El modelo no ha dejado de repetirse hasta nuestros días. El énfasis que el PSOE ha puesto de un tiempo a esta parte en derribar cruces y denostar a la Iglesia Católica no es algo casual ni de nuevo cuño. A nadie se le escapa que, desde la entrada en el gobierno de España de José Luis Rodríguez Zapatero, el tufo masónico que se viene arrastrando solo es inadvertido por los que no conocen el proceder de la secta. Zapatero es masón, y el gobierno de Pedro Sánchez, obedece a la masonería. No en vano Antonio Hernández Espinal (socialista de Sevilla que se ha instalado en el palacio de La Moncloa) es el jefe de estrategia de Pedro Sánchez. Hernández Espinal ha declarado públicamente que es masón.

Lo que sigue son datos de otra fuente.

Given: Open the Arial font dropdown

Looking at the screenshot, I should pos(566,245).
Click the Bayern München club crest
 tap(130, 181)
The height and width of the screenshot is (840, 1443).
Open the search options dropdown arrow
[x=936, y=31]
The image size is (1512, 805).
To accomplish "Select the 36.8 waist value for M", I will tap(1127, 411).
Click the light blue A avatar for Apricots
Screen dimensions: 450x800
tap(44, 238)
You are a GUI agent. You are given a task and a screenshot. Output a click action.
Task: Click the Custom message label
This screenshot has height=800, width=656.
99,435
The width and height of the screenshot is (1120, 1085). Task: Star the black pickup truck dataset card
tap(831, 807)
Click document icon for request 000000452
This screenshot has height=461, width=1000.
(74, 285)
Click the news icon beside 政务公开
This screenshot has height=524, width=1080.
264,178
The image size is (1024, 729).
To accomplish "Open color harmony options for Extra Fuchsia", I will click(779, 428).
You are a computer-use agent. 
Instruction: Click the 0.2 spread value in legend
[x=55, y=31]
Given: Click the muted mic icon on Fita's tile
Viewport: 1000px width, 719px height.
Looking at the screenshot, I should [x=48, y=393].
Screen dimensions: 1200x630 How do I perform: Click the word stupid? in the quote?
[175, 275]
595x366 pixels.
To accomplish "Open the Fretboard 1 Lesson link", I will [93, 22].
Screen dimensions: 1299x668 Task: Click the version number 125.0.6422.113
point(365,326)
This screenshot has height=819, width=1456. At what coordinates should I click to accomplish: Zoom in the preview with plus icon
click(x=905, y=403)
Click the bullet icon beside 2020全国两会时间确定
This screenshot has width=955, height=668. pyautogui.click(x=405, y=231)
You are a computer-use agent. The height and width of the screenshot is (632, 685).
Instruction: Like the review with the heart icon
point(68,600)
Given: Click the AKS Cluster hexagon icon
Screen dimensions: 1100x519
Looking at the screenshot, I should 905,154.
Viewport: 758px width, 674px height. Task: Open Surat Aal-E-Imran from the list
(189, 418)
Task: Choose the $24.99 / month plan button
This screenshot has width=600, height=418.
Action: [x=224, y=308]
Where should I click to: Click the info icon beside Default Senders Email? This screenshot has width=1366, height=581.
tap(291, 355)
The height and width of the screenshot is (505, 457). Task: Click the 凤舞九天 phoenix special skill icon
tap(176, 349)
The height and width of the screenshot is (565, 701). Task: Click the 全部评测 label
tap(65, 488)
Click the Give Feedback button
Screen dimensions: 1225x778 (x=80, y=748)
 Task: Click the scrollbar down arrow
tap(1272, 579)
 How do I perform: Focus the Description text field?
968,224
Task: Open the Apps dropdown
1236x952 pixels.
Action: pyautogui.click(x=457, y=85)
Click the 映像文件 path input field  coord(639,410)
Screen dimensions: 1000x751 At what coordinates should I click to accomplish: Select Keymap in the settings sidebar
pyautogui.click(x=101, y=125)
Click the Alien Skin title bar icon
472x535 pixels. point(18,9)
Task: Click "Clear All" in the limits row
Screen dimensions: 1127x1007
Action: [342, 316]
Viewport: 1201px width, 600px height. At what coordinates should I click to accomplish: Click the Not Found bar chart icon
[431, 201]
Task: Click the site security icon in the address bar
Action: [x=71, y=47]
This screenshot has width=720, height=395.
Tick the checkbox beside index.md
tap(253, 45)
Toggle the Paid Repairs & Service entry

En el llamado “expediente Royuela” queda claro y clarificado cómo nuestros máximos representantes a nivel gubernamental siguen las consignas de la Logia de Miami. Se podrá cuestionar la autenticidad de dicho expediente, pero para cualquier sabueso que sepa detectar el olor pútrido de la masonería no cabe ninguna duda que el Expediente Royuela encaja perfectamente con la trayectoria de la secta desde que José I la introdujese en España. El olor a “bicho muerto” es inevitable percibirlo, y el olor de la secta masónica cuando opera dentro de una nación, es aún más fuerte. El proceso de la descomposición en su conjunto, más allá de sus etapas visuales, destaca por ser rico en sustancias de olor pestilente. Muchos no perciben este pútrido olor porque el “Ministerio de Perfumería” realiza un trabajo magnifico, y ha conseguido gobernar de manera magistral a todos los medios de comunicación. Medios estos que se dedican día y noche a “perfumar” a la sociedad con ingentes cantidades de mentiras que contrarrestan el nauseabundo olor de la realidad.